Children, don’t you get weary. Jesus is risen. That’s what I think. Well, what do you feel? What do I feel? I feel like I heard him say, “They going to kill me.” But if you don’t know something worth dying for, then you ain’t got nothing worth living for. I heard him say, “I’m not sure what’s going to happen to me, because no one has ever been in my shoes before.”
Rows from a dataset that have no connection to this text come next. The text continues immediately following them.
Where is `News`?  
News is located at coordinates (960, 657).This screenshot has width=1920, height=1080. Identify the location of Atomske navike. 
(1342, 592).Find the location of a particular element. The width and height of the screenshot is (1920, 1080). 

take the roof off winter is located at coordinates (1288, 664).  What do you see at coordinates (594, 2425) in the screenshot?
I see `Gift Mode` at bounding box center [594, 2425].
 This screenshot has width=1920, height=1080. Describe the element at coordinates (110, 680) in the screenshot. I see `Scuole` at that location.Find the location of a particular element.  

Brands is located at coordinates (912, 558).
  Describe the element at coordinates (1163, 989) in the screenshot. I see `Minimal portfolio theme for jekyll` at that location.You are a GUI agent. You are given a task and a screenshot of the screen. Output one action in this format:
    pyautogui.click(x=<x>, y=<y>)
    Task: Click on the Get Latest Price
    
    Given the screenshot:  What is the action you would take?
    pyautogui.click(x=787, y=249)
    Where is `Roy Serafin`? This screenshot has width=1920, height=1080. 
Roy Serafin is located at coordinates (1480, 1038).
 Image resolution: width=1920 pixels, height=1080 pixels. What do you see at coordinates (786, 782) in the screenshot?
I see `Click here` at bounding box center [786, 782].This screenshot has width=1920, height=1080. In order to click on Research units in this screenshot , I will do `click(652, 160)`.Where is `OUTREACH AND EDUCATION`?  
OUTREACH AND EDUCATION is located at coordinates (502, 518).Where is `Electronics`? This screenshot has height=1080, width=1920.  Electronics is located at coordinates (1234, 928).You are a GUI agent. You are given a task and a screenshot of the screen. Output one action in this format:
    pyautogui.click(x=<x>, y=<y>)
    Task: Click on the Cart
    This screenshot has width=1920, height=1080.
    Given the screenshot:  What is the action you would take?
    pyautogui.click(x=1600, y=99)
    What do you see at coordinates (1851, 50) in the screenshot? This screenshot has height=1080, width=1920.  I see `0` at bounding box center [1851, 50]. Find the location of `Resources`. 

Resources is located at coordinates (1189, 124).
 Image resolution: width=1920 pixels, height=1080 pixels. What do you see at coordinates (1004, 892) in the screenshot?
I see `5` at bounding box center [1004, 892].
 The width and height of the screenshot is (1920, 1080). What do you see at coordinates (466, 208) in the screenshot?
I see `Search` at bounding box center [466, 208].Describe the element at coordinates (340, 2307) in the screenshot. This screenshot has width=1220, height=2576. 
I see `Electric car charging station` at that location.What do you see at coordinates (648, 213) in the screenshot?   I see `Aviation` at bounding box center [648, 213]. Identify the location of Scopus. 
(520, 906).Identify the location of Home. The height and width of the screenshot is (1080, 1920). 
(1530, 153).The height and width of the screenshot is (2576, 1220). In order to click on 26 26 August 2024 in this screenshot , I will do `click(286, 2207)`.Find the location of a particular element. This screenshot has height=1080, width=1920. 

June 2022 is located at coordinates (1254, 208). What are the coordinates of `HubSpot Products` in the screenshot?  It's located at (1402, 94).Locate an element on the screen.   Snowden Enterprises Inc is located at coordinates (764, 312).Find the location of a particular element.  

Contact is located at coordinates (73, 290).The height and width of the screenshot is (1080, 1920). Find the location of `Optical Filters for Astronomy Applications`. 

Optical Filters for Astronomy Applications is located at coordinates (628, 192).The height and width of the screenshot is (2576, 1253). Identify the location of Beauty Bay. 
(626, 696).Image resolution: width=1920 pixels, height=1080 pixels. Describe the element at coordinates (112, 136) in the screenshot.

But I’m going to trust in the Lord. I’m going to trust in the Lord. They going to crucify me, but I’m going to rise up again. On the third day. They going to crucify you this week, on the job, in the home, in the marketplace, in the school, in rehearsal, they’re going to kill you on Friday. But there’s always a third day. I see that day dawning now. Those women have just reached the disciples. So, Peter is waking up. Paul is cranking up. Thomas is wising up. Matthew, Mark, Luke and John are riding up. The poor are looking up. The blind are lifting up.

“I want to tell you, governor, I’m giving up. I, herewith, tender my resignation from the army of Rome. I am now a soldier in the army of God. I believe!”

I believe Jesus is risen. Jesus is risen. Praise God, from whom all blessings flow. Jesus is risen. Thank you, Jesus. Thank you, Jesus. Thank you, Jesus. Amen. Amen.

If you have no church home, please stay if you can. Don’t leave us. We invite you to come down the aisle.